Dataset entries
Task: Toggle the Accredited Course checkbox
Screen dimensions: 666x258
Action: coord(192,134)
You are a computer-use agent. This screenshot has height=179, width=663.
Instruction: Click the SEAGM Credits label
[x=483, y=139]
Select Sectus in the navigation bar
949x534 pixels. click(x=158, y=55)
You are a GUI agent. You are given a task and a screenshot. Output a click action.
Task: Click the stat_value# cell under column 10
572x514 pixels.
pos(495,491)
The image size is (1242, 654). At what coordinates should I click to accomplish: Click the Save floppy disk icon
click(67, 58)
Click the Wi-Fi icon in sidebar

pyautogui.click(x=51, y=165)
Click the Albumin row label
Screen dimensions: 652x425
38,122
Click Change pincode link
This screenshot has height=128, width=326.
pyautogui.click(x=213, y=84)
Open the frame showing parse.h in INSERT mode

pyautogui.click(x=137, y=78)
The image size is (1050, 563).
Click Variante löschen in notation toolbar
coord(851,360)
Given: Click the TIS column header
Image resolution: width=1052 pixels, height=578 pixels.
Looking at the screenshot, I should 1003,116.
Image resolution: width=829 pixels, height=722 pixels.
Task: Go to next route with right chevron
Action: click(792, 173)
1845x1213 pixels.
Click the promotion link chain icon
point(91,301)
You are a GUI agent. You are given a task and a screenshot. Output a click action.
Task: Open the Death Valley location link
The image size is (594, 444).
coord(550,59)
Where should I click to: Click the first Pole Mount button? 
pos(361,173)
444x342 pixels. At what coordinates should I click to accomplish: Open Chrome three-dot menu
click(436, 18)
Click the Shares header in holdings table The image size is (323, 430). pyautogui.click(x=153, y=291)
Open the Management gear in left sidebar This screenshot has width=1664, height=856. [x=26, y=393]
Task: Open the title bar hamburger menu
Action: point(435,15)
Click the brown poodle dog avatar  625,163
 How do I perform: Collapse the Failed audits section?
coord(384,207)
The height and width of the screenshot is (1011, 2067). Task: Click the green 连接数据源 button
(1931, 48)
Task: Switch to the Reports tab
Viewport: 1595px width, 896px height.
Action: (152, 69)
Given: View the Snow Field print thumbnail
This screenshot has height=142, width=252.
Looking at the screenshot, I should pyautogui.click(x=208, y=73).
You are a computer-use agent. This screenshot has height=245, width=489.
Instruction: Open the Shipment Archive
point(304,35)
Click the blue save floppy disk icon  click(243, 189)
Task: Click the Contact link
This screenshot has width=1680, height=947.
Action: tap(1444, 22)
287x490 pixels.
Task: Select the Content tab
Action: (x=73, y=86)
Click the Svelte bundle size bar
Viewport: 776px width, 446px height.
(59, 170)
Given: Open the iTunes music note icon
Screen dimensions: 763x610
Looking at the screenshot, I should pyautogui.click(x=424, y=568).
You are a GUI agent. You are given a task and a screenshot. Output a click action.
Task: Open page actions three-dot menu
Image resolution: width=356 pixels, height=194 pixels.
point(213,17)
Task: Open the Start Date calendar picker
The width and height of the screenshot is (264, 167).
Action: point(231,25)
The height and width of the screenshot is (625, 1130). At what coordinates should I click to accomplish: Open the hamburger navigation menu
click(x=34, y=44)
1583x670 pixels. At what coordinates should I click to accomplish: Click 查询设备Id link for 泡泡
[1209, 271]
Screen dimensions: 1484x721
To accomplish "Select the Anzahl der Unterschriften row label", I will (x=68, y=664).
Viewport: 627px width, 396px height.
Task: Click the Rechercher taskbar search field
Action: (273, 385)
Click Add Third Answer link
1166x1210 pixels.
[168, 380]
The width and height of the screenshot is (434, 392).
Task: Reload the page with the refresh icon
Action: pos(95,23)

#### Work request:
Begin at the line that has "Screen dimensions: 666x258" in the entries above; stop after the line that has "Given: Click the TIS column header". Transcribe exactly those lines and no others.

#### Exercise answer:
Screen dimensions: 666x258
Action: coord(192,134)
You are a computer-use agent. This screenshot has height=179, width=663.
Instruction: Click the SEAGM Credits label
[x=483, y=139]
Select Sectus in the navigation bar
949x534 pixels. click(x=158, y=55)
You are a GUI agent. You are given a task and a screenshot. Output a click action.
Task: Click the stat_value# cell under column 10
572x514 pixels.
pos(495,491)
The image size is (1242, 654). At what coordinates should I click to accomplish: Click the Save floppy disk icon
click(67, 58)
Click the Wi-Fi icon in sidebar

pyautogui.click(x=51, y=165)
Click the Albumin row label
Screen dimensions: 652x425
38,122
Click Change pincode link
This screenshot has height=128, width=326.
pyautogui.click(x=213, y=84)
Open the frame showing parse.h in INSERT mode

pyautogui.click(x=137, y=78)
The image size is (1050, 563).
Click Variante löschen in notation toolbar
coord(851,360)
Given: Click the TIS column header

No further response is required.